Esercizio A: Nella nota sulla sentenza relativa allo spray al peperoncino, chi ricorre al Supremo Consesso contro la decisione del giudice di primo grado?
Esercizio B: Trascrivi fedelmente il passo della nota sullo spray al peperoncino da "2. Il caso: una" a "corretta l'originaria contestazione.".

Estratto del testo:

ISSN 2039-1676


06 febbraio 2012 |

La Cassazione riabilita lo spray al peperoncino: il porto in luogo pubblico non viola la legge n. 895 del 1967 (se la bomboletta è conforme alle prescrizioni ministeriali)

Cass. pen., sez. I, c.c. 24 ottobre 2011 (dep. 25 gennaio 2012), n. 3116, Pres. Chieffi, Rel. Caiazzo, ric. P.G. in c. Cantieri

1. Con la sentenza qui pubblicata, la Corte di cassazione si esprime sulla liceità del porto in luogo pubblico delle bombolette di spray al peperoncino dopo l'entrata in vigore, il 9 gennaio scorso, del decreto interministeriale n. 103 del 12 maggio 2011. Il testo del decreto è reperibile mediante il link inserito alla fine della presente nota      

 

2. Il caso: una donna viene processata per avere portato in luogo pubblico una bomboletta di spray al peperoncino. Il giudice di primo grado ritiene che la condotta integri soltanto la fattispecie contravvenzionale del porto in luogo pubblico di oggetti atti ad offendere, sanzionata dal secondo comma dell'art. 4 l. 110/75, e riqualifica in tal senso l'originaria contestazione degli artt. 2 e 7 della legge 895/67, ma il Procuratore Generale ricorre al Supremo Consesso e, richiamando la giurisprudenza finora maggioritaria della Corte, chiede l'annullamento della decisione ritenendo corretta l'originaria contestazione.

Nelle more della decisione tuttavia interviene il decreto del Ministro dell'interno n. 103 del 2011, attuativo del disposto dell'art. 3,  comma 32, della legge 15 luglio 2009, n. 94 concernente «Disposizioni in materia di sicurezza pubblica», che detta le regole per la «definizione delle caratteristiche tecniche degli strumenti di autodifesa che nebulizzano un principio attivo naturale a base di oleorisin capsicum (oc) e che non abbiano attitudine a recare offesa alla persona (...)».  

La Cassazione, quindi, preso atto dell'intervenuto riconoscimento della non offensività dei prodotti da autodifesa conformi alle specifiche dettate dal decreto n. 103, rigetta il ricorso evidenziando come, nel caso di specie, non emergesse dagli atti alcuna difformità della bomboletta dalle caratteristiche tecniche indicate nel testo. L'entrata in vigore del decreto attuativo, dunque, rende superata la pur consolidata giurisprudenza richiamata dal ricorrente, tutta peraltro anteriore alla modifica normativa del 2009.

Dati riportati:

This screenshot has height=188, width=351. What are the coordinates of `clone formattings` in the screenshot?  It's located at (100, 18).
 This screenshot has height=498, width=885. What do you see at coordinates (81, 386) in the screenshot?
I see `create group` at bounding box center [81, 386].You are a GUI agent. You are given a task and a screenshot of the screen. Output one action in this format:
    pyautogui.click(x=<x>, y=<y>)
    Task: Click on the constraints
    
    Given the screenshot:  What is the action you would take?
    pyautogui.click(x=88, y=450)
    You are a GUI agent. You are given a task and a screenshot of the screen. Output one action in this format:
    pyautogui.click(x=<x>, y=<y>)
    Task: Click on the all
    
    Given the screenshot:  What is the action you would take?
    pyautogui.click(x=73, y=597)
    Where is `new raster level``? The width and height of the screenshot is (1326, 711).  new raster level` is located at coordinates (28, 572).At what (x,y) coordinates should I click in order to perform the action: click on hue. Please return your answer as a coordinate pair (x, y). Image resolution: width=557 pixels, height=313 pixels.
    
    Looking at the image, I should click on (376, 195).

Risposta corretta A: Il Procuratore Generale.

Risposta corretta B:
2. Il caso: una donna viene processata per avere portato in luogo pubblico una bomboletta di spray al peperoncino. Il giudice di primo grado ritiene che la condotta integri soltanto la fattispecie contravvenzionale del porto in luogo pubblico di oggetti atti ad offendere, sanzionata dal secondo comma dell'art. 4 l. 110/75, e riqualifica in tal senso l'originaria contestazione degli artt. 2 e 7 della legge 895/67, ma il Procuratore Generale ricorre al Supremo Consesso e, richiamando la giurisprudenza finora maggioritaria della Corte, chiede l'annullamento della decisione ritenendo corretta l'originaria contestazione.